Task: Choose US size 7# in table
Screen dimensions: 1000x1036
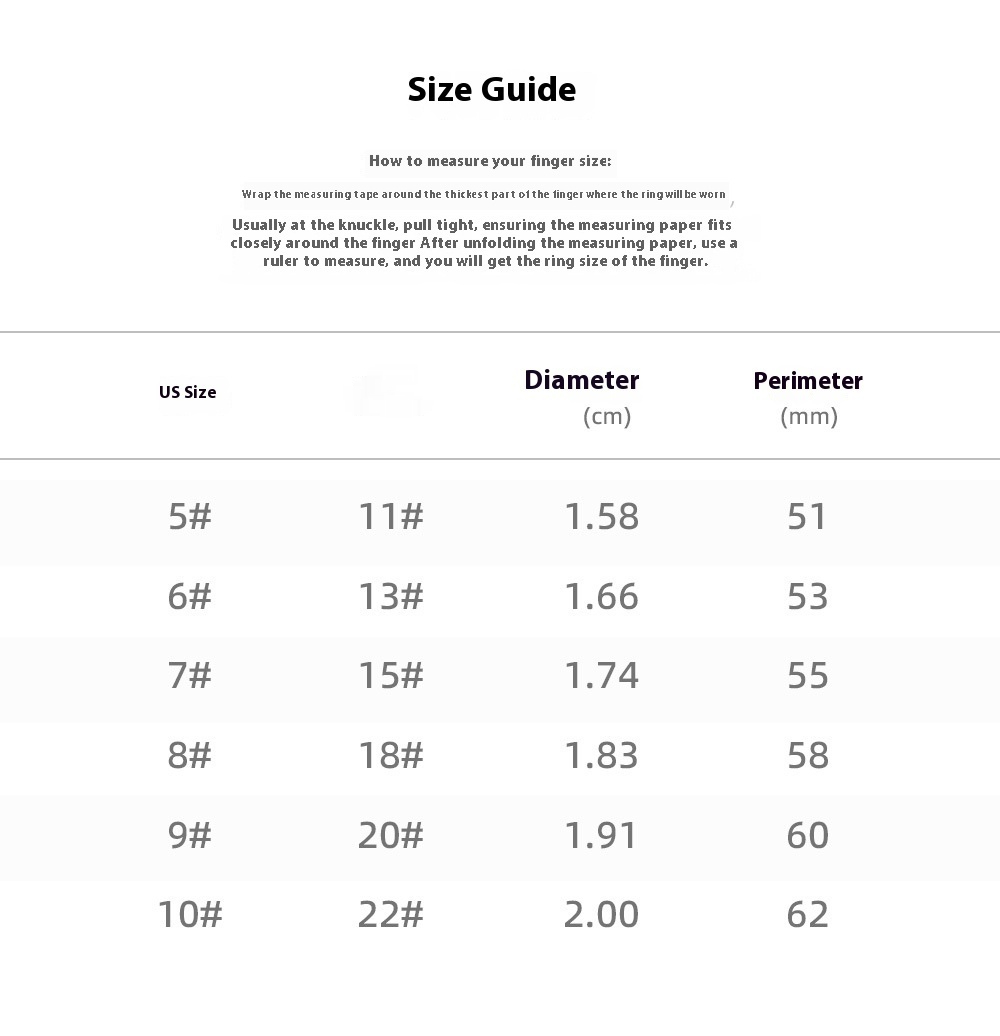Action: coord(189,676)
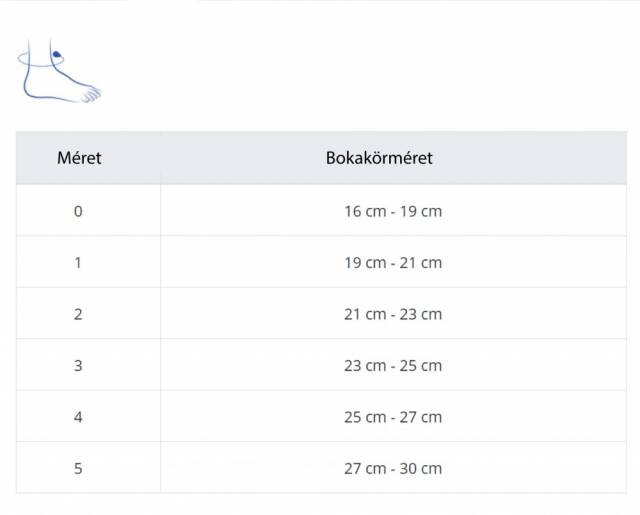Select the Bokakörméret column header
The width and height of the screenshot is (640, 515).
coord(379,158)
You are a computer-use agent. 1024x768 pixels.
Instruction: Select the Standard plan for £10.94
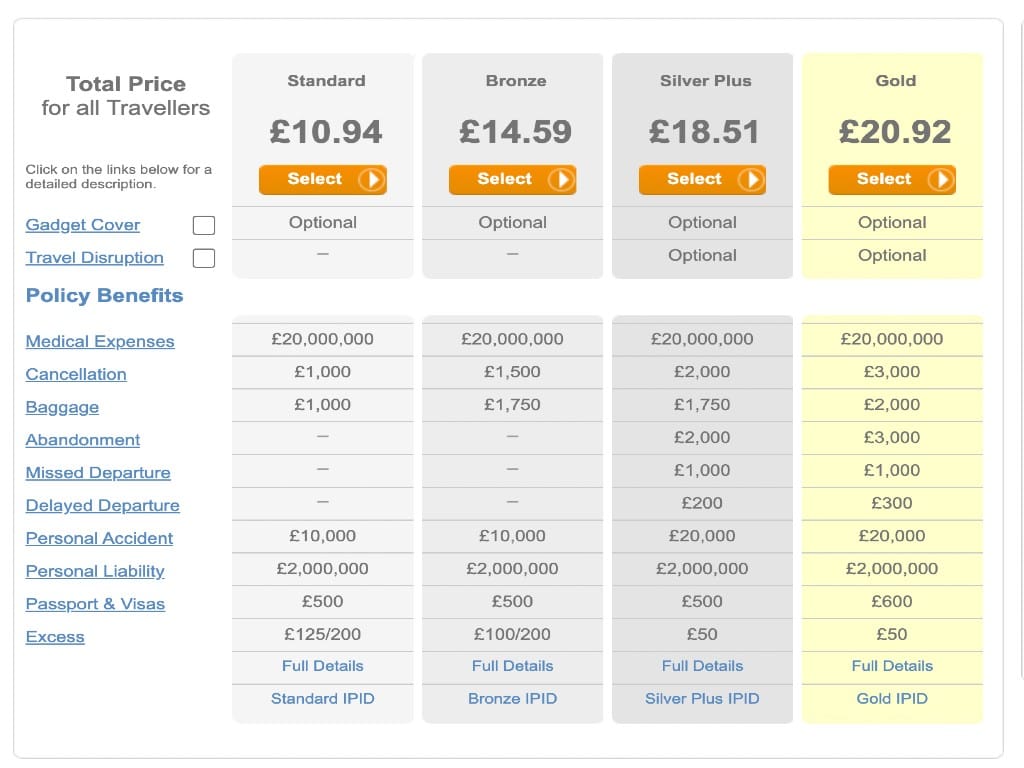point(322,180)
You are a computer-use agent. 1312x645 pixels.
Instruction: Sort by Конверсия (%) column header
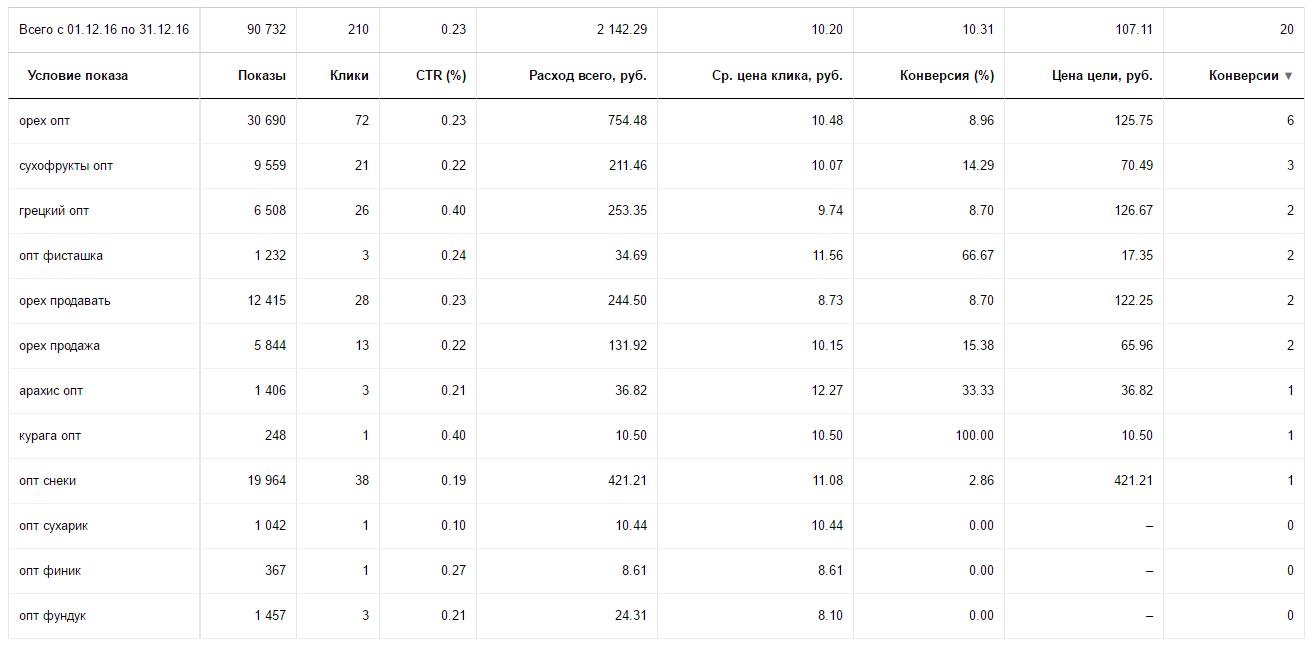947,75

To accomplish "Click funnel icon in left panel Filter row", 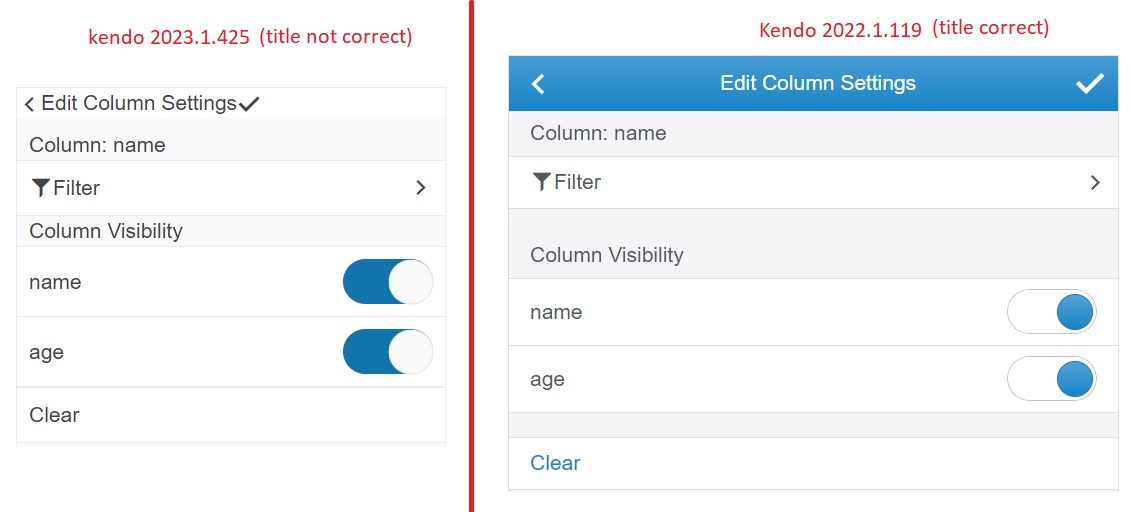I will pos(41,187).
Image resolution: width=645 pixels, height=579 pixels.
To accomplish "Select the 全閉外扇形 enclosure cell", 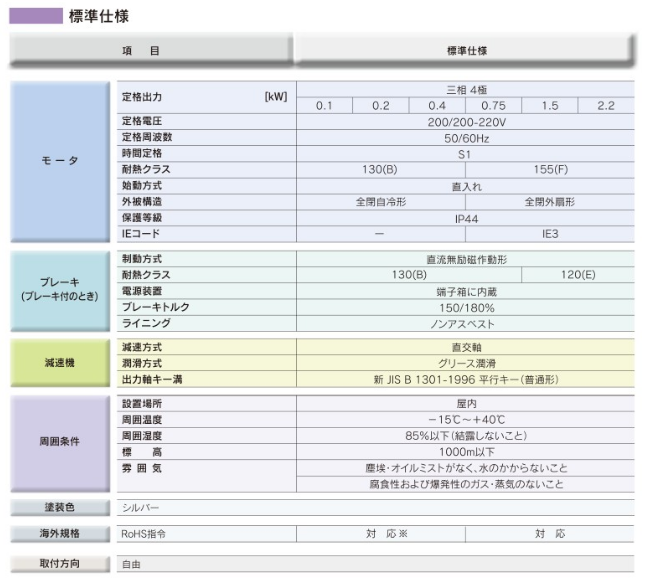I will (549, 201).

-----

Problem to work on>
Show every line above where "pixels" is found.

Result of this task>
You are a computer-use agent. 1024x768 pixels.
You are a computer-use agent. 1312x645 pixels.
Image resolution: width=645 pixels, height=579 pixels.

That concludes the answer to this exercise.